Not really? I mean given you live in NY so I understand if your perception, but if you've only ever driven down I-5 then you would think there's a clear geographic separation between the southern fringe of LA at San Clemente and San Diego's northern fringe at Oceanside. This is due to Camp Pendleton, but Camp Pendleton doesn't extend without end inland. Because along the I-15 there is a contiguous chain of cities of Fallbrook (North San Diego County) and Temecula/Murrieta (Riverside County). In fact, these cities have magnitudes higher population densities then the fringe spillovers of West Windsor or South Brunswick townships; Fallbrook has nearly twice the population density of these Northeast suburbs, while places like Temecula/Murrieta have 3-4 times the population density of these Northeast suburbs between NY and Philly.
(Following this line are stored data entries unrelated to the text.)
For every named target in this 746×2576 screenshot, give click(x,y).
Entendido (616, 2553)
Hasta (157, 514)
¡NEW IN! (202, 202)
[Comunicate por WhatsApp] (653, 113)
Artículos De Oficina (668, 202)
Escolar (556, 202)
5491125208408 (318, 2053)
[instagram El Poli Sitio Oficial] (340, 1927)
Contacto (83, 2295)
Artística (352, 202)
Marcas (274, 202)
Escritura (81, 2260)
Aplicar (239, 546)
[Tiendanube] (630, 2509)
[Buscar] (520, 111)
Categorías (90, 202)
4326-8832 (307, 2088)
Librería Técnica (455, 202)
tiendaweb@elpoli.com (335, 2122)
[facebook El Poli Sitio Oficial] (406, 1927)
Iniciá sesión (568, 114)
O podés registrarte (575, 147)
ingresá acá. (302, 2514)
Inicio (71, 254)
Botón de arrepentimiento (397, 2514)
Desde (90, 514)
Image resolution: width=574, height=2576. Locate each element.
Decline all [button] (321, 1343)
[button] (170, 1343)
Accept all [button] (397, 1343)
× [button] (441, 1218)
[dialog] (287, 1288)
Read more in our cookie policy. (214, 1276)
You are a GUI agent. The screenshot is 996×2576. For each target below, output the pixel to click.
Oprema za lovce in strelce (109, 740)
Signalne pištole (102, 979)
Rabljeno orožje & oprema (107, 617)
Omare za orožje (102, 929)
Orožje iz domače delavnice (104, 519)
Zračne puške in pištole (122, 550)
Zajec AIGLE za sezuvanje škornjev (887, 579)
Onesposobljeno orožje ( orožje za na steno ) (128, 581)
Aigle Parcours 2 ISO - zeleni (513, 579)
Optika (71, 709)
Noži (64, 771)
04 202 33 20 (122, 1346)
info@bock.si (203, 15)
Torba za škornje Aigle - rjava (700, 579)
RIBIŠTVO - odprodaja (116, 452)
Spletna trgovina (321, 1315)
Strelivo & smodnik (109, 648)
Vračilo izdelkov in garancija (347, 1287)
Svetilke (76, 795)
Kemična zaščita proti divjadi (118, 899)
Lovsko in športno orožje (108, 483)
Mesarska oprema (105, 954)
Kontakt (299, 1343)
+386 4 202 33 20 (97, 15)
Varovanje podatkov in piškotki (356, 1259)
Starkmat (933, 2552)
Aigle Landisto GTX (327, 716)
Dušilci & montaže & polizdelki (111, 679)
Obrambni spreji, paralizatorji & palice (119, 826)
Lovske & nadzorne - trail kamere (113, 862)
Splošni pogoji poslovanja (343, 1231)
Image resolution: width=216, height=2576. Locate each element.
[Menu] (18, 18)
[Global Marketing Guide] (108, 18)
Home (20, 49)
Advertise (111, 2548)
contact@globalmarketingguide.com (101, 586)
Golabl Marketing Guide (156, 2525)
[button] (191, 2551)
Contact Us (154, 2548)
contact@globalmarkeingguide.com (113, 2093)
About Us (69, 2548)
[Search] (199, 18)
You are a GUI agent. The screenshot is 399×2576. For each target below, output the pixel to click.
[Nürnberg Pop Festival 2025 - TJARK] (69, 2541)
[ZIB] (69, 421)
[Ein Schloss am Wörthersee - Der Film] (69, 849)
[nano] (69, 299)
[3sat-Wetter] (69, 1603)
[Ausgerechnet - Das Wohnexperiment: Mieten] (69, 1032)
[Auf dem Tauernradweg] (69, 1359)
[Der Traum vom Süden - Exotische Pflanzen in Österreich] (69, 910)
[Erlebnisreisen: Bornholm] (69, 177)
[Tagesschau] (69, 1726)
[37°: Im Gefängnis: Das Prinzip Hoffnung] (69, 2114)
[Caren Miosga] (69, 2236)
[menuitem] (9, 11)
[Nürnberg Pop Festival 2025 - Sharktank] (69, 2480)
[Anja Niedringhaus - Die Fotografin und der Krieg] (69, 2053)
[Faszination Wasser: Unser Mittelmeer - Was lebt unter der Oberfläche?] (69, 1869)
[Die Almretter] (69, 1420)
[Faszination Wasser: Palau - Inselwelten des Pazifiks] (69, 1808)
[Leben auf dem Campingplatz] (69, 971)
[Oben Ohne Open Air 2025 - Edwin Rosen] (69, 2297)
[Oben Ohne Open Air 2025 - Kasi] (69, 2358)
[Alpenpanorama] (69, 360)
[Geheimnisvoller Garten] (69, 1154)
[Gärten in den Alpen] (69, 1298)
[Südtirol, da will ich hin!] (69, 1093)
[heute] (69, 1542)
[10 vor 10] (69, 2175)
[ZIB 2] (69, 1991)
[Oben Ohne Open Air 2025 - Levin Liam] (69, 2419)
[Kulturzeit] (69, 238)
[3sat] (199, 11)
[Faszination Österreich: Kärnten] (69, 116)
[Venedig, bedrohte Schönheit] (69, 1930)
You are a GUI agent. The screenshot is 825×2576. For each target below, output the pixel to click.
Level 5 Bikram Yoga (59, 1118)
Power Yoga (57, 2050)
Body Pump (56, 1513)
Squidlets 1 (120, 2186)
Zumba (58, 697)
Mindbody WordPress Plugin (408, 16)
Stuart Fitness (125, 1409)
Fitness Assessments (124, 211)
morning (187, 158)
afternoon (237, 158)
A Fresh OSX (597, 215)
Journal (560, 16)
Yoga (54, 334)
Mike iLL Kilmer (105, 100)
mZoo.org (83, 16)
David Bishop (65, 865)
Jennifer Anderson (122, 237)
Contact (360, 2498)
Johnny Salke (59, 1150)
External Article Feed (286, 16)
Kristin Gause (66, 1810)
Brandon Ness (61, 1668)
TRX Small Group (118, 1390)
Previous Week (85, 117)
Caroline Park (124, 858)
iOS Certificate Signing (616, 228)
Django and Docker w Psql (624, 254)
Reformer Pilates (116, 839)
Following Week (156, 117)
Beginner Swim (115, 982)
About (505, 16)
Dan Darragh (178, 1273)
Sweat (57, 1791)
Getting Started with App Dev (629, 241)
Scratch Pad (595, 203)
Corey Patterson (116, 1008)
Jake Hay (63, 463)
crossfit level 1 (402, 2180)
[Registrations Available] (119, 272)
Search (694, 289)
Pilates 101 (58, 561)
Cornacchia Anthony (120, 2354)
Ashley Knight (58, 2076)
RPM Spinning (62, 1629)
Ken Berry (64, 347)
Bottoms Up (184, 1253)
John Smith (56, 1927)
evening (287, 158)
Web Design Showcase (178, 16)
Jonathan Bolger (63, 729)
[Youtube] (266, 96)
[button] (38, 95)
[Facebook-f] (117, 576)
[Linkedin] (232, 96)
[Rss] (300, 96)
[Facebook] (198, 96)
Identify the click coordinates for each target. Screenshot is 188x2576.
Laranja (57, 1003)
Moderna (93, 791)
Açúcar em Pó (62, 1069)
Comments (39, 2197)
LA and San Diego commuter sheds also mesh around here; Temecula/Murrieta communities are split about 50/50 between commuting to San Diego county versus commuting north/west into OC, LA, or I.E. Of course, by European standards neither of these places would be considered "urbanized area" by any means (or else a bulk of the continent would be considered a single urban swathe, which is ridiculous), but if your going to apply a certain set of standards for NY/Philly in order to insinuate the two should be classed as a single metro, then the same standards also apply to LA and San Diego. Of course, that was beside my point, which was that since both NY and Philly or LA and San Diego developed separately, their centers of gravity simply are not intertwined in the way dual-core metropolitan areas are, no matter how much you improve transit connections between them. Just because I can hop on a bullet train that comes every 3 minutes into Osaka from Tokyo for a business meeting and be back by dinner, doesn't mean the corridor between Tokyo or Osaka should be considered a single metro.

I find that Northeasterners in particular have this kind of mentality of conflating a megalopolis with a metropolitan area (maybe due to a desire to fulfill a superiority complex?). And that's what the term megalopolis is actually supposed mean re: NY + Philly or LA + SD; that is, deeply linked cities who share relationships far more than a typical intercity relationship, but aren't exactly cohesively linked enough to be considered one.